**What the task asks**
Output the entries below verbatim, starting with the line that contains "The width and height of the screenshot is (450, 440)." and continuing through the line that contains "[x=419, y=334]", with both of those lines included. Leave the pictures out of your output.

**Excerpted data**
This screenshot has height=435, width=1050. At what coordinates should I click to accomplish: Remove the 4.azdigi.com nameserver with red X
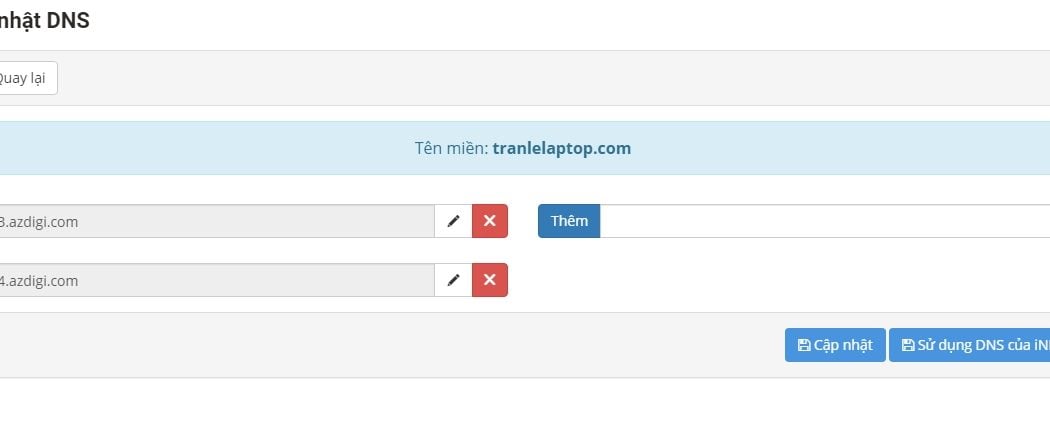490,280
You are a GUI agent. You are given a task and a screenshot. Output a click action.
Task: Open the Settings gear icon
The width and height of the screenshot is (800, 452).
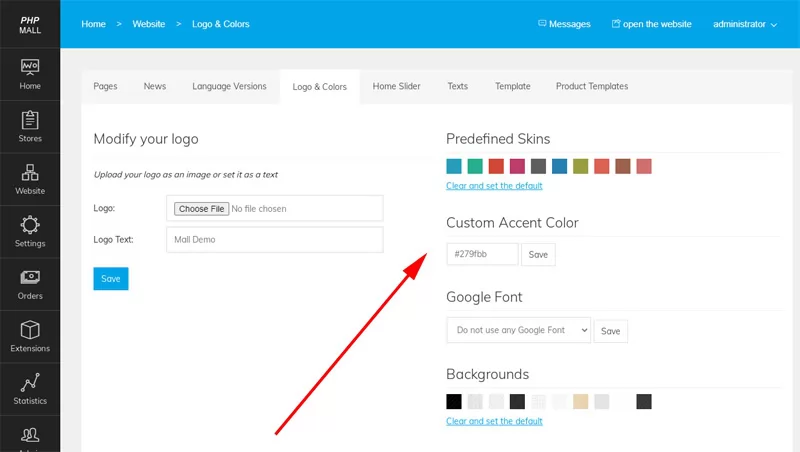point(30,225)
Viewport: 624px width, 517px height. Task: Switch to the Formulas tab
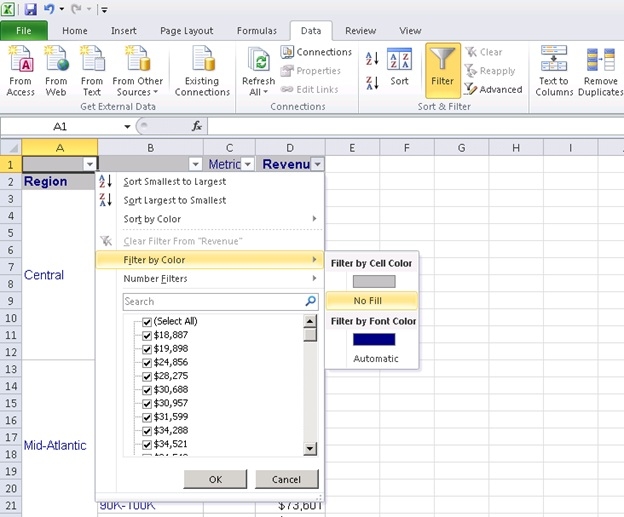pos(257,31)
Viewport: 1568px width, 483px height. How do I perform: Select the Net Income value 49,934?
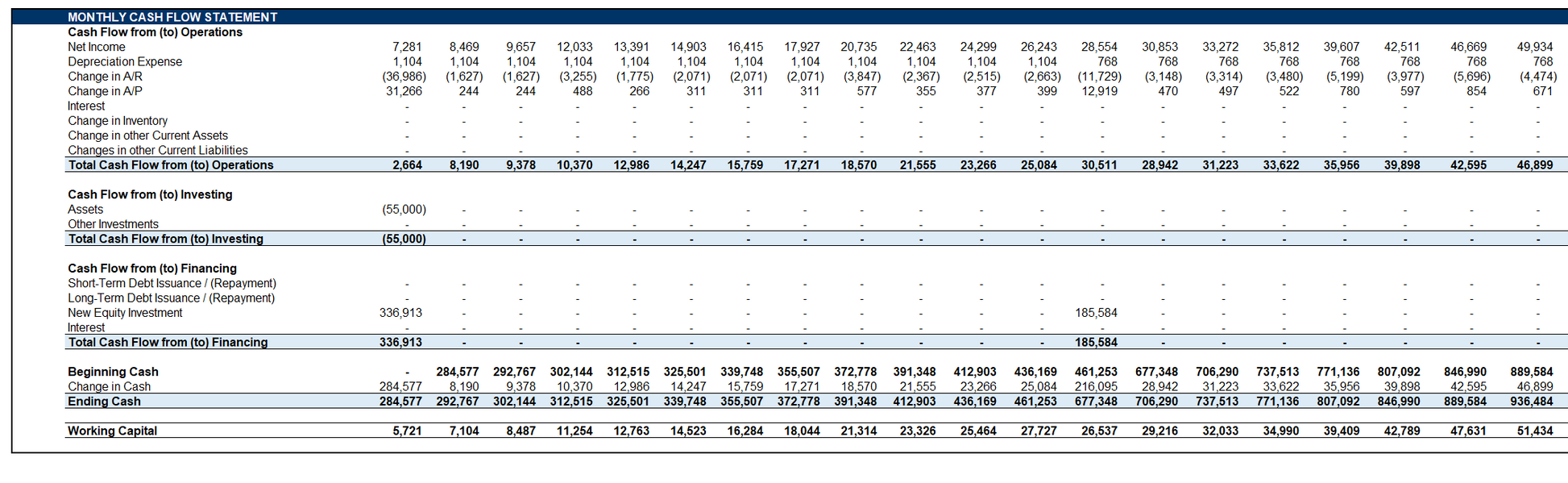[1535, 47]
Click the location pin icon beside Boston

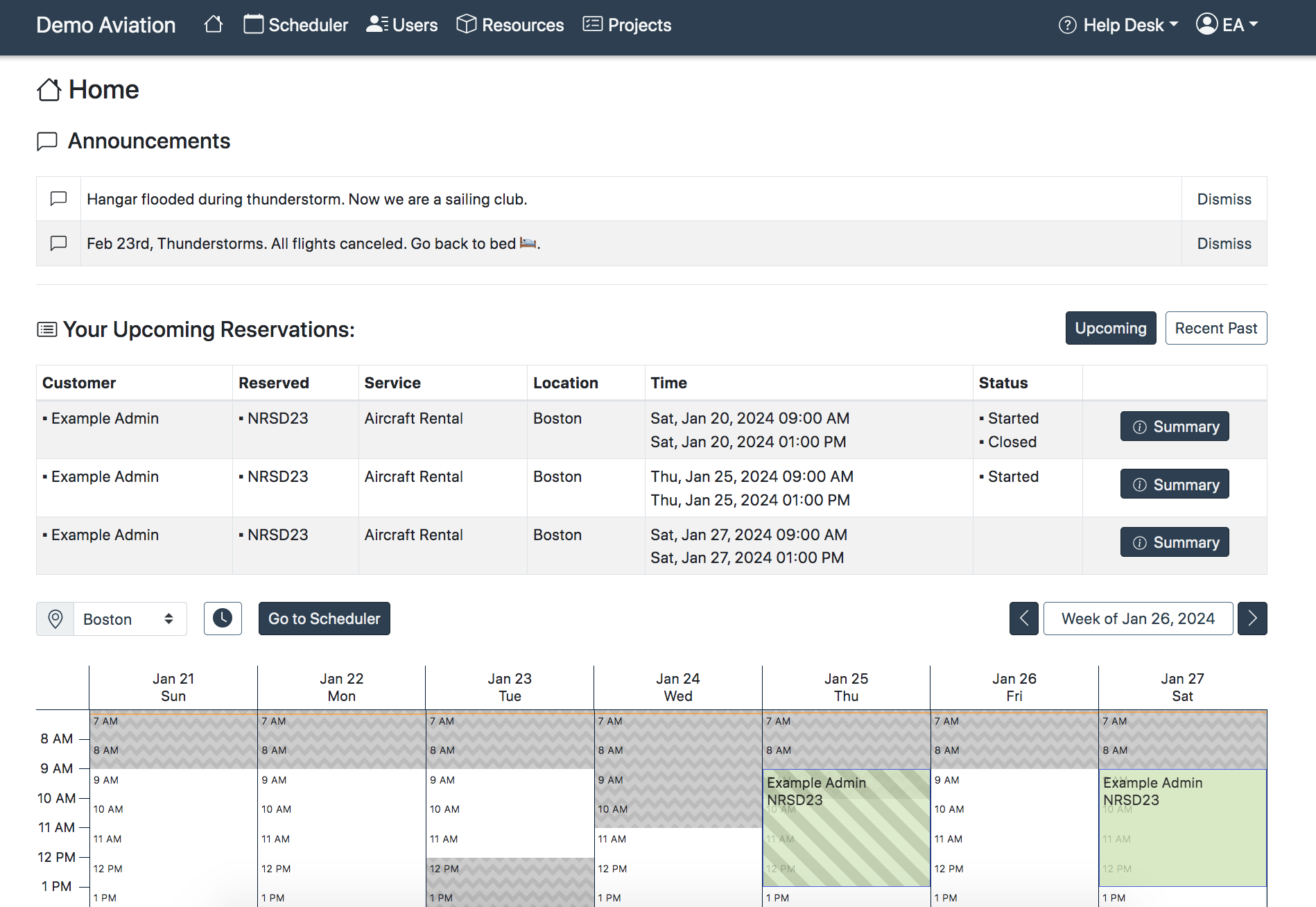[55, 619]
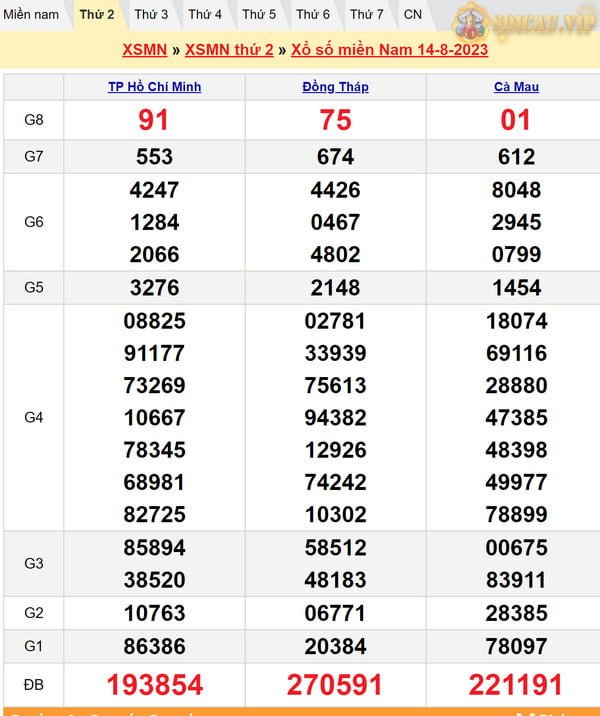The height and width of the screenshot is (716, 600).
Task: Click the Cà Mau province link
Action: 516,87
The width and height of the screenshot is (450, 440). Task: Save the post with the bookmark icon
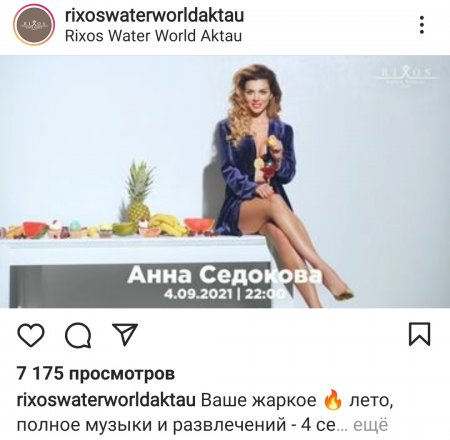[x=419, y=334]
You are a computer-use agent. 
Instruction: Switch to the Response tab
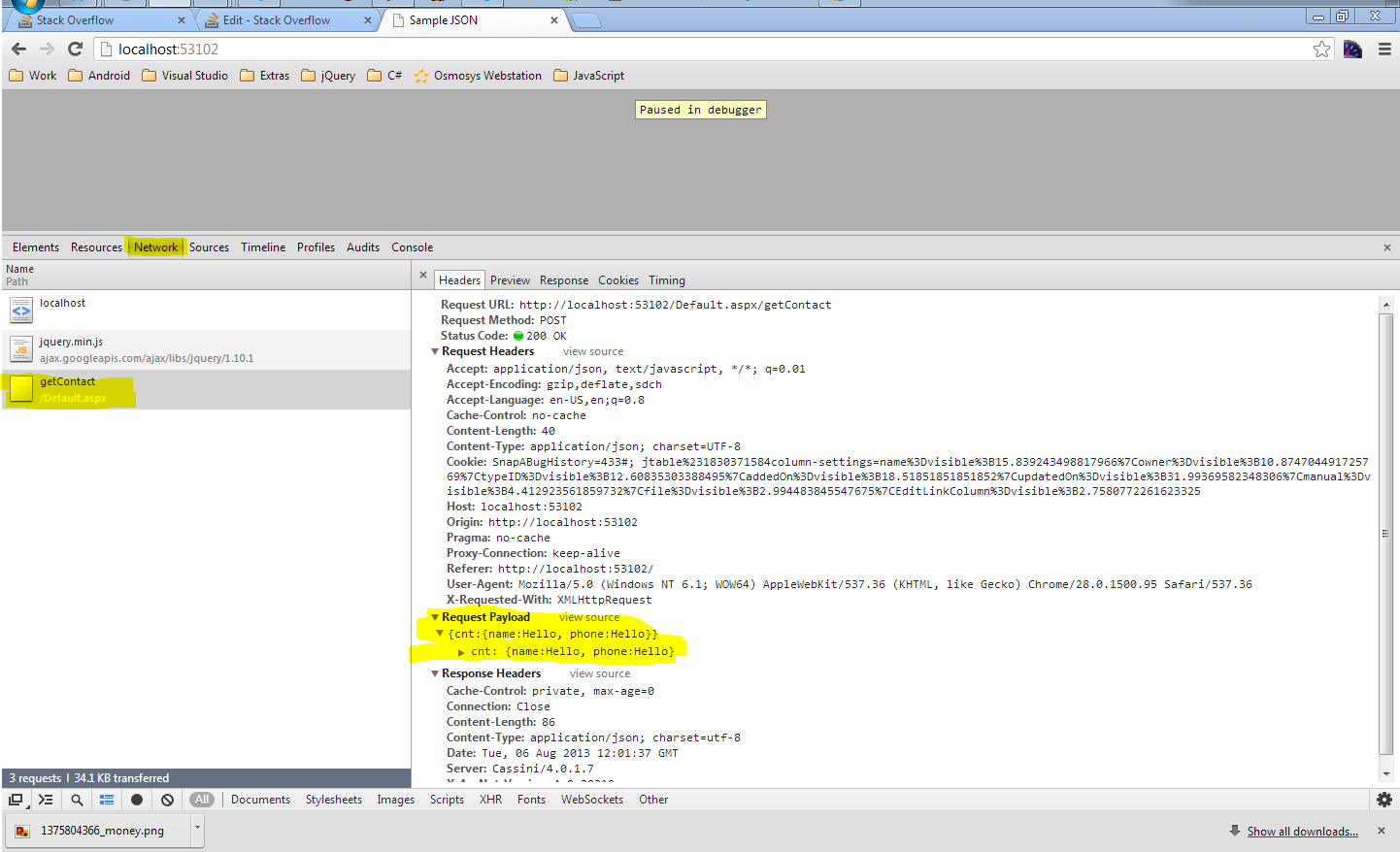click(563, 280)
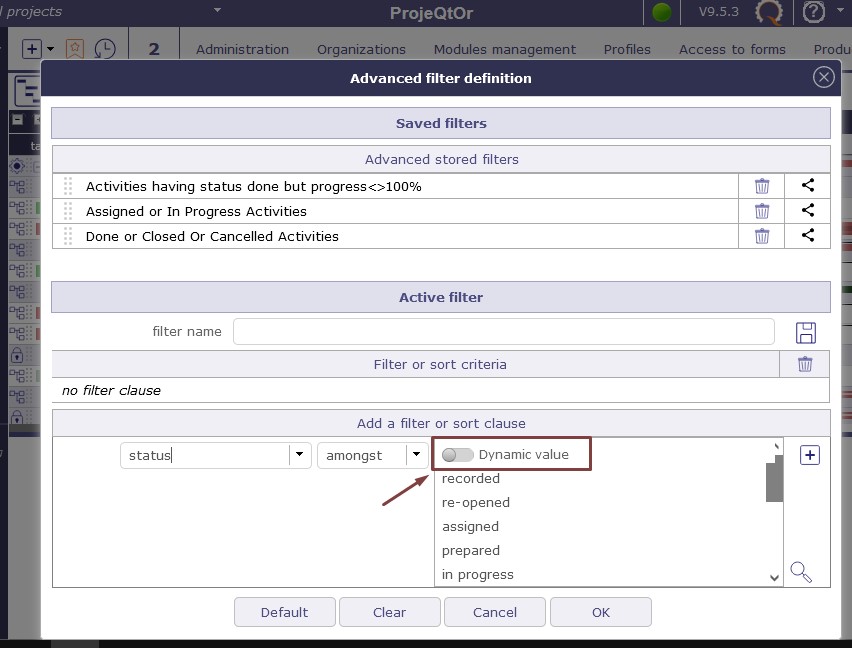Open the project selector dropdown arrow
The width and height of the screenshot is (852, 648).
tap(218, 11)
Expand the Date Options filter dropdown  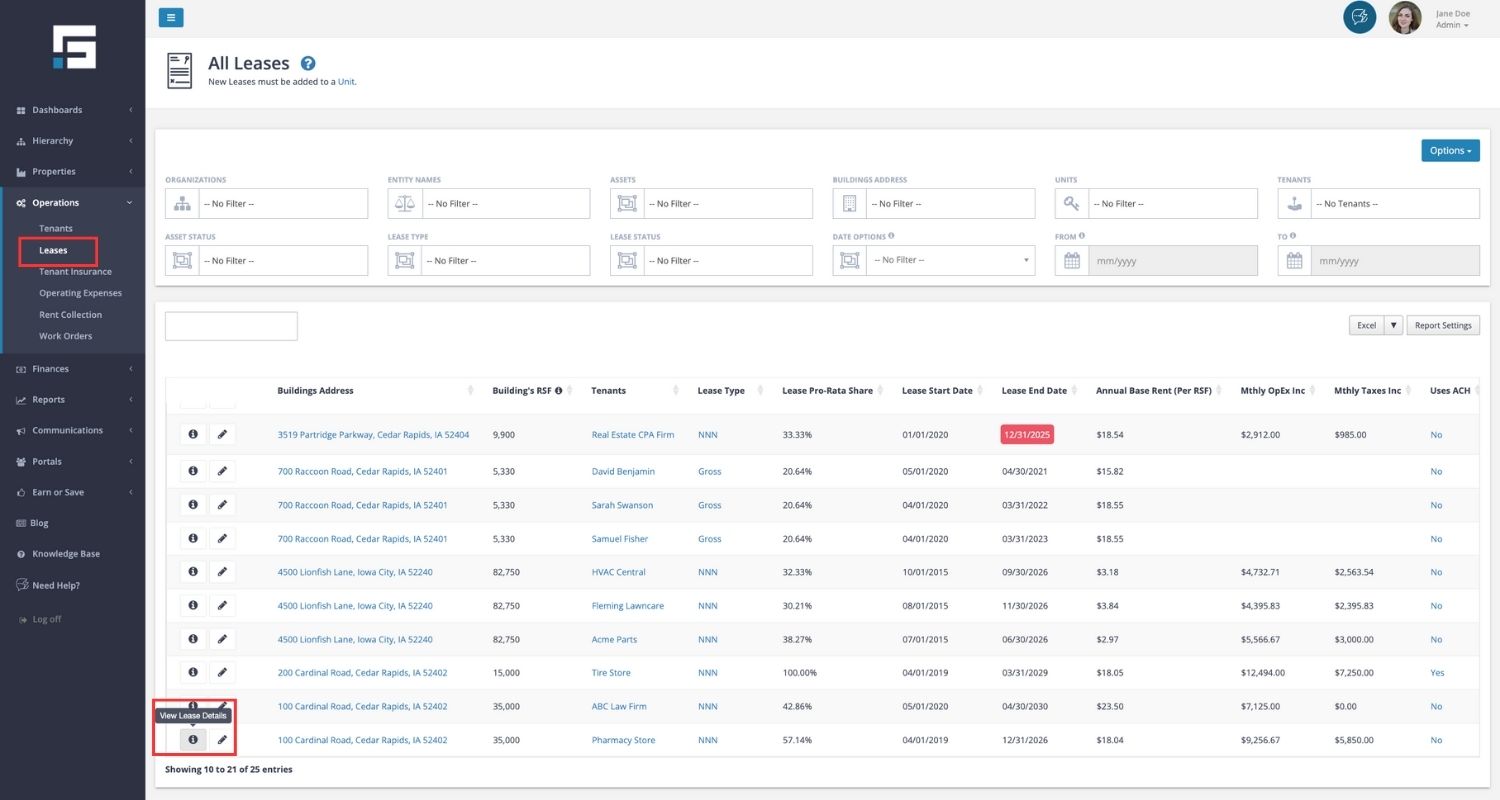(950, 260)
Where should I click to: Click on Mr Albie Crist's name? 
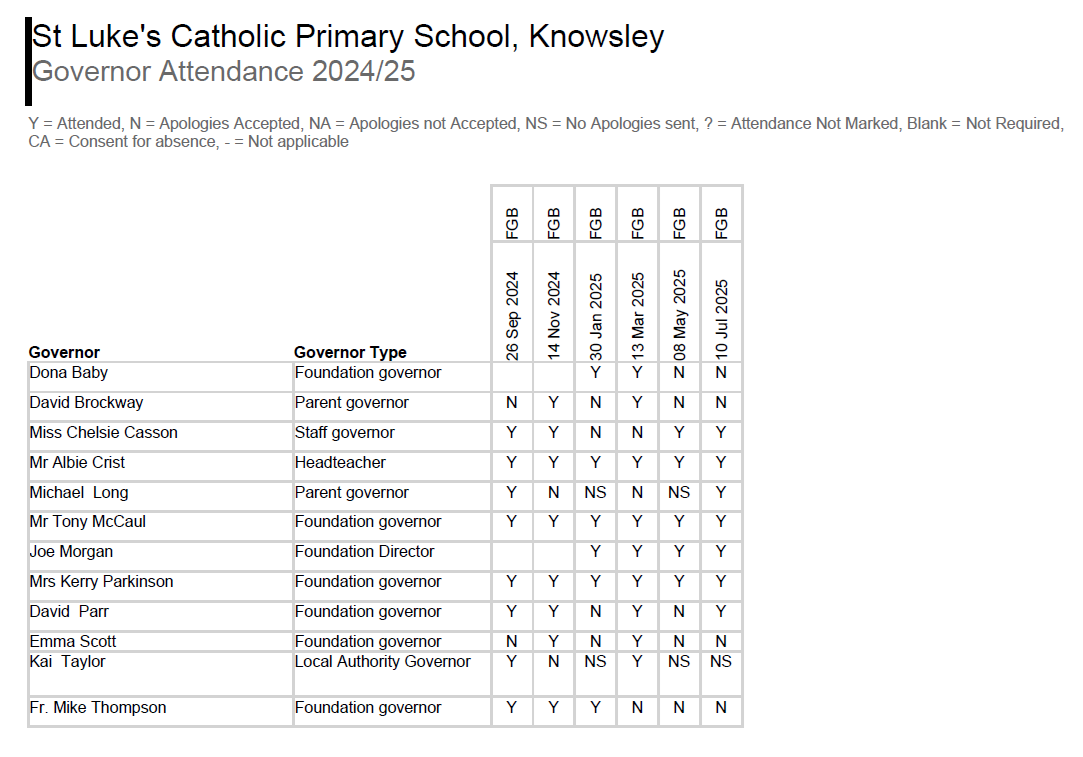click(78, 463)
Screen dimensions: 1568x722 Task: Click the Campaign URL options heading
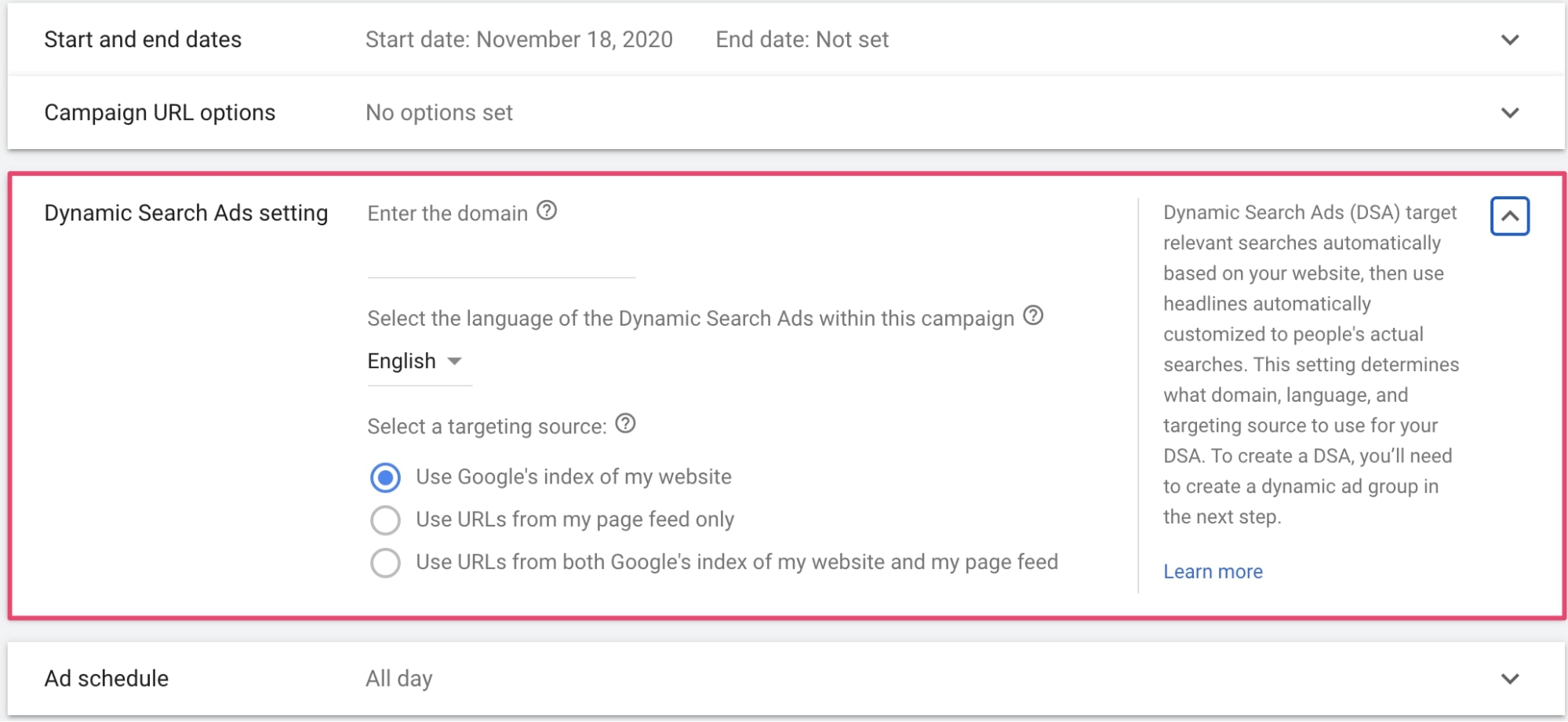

**Exercise answer**
The width and height of the screenshot is (450, 440). Task: Save the post with the bookmark icon
[x=419, y=334]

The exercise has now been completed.